You know that your VPN can protect your privacy. You know that your VPN can help you evade censorship and geoblocking. And you know that your VPN is an important part of your online security.

But how do you know it’s working?

We’re not being funny. While some VPN services operate automatically, such as when you connect to an untrusted network, others require you to turn them on and off manually. It’s easy to forget about them, especially if they don’t sit in your menu bar – which is why it’s a good idea to let them sit in your menu bar if that option is available, as that gives you either a graphical indication or one-click access to your VPN status. The following screenshot shows NordVPN’s menu bar on a Mac.

But there’s more to your VPN than whether it’s actually switched on. Some VPN services can still leak data, and they can do that in three different ways: DNS leaks, IP leaks and WebRTC leaks. Let’s find out what that means.

What is a DNS leak?

Every time you try to access an online site or service your computer or device needs to know where it is – and to do that it needs to convert its domain name into an IP address. Your device will connect to Domain Name Servers (DNS) to access that information, and if your VPN service doesn’t use its own DNS then you may be leaking location data by using your ISP’s default DNS servers. You can test what DNS you’re using by turning your VPN on and visiting www.dnsleaktest.com.

What is an IP leak?

An IP leak is when your real IP address is revealed when you don’t want it to be. It can sometimes happen because of incompatibilities between IPv4 and IPv6 – turning IPv6 off on your device can solve the issue if that’s the case – but it’s often leaked as a result of a WebRTC leak.

WebRTC is short for Web Real-Time Communication, and it’s a standard used by most of the big-name browsers for things such as voice chat and videoconferencing. Unfortunately a bug in WebRTC that’s been around for five years or so enables bad actors to identify users’ real IP address, not the IP address that their VPN supplied. In 2018 security researcher Paolo Stagno found that 17 out of 83 VPN systems were leaking users’ IP addresses via this bug.

Some VPNs now explictly block WebRTC leaks in their plugins for Firefox or Chrome, and there are also third-party extensions that can toggle WebRTC on and off such as DisableWebRTC for Firefox.

How can I protect myself against a leaking VPN?

Paid-for VPNs from names you know are generally more secure against such problems than free ones, and it’s really important that whatever VPN you get is from a reputable source: any software can contain malware, and VPN users are a tempting target. So Dodgy Dave’s Download Den is probably a poor choice when it comes to finding a VPN app.
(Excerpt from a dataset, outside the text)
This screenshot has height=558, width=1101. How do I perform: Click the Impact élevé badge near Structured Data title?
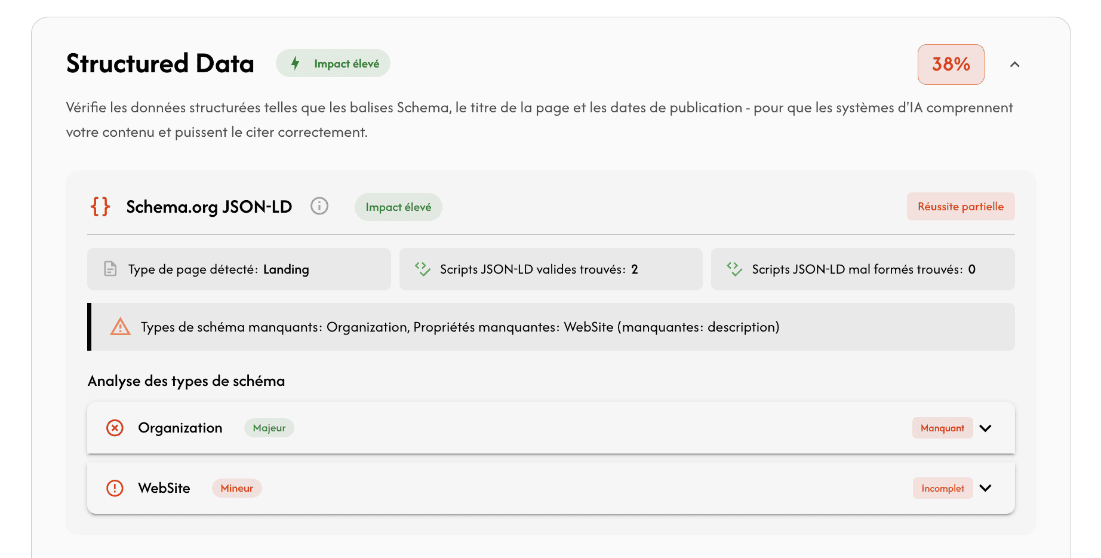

It’s also important to consider the bigger picture when it comes to privacy. A VPN can only do so much, as the WebRTC leak demonstrates: if something on your computer is giving away personal information, it can be compromising your privacy. It’s wise to think of your VPN as just part of your online privacy and security system and to lock down your web browser and ensure you don’t install any other apps, or fall for any online scams, that might undo the work your VPN is doing.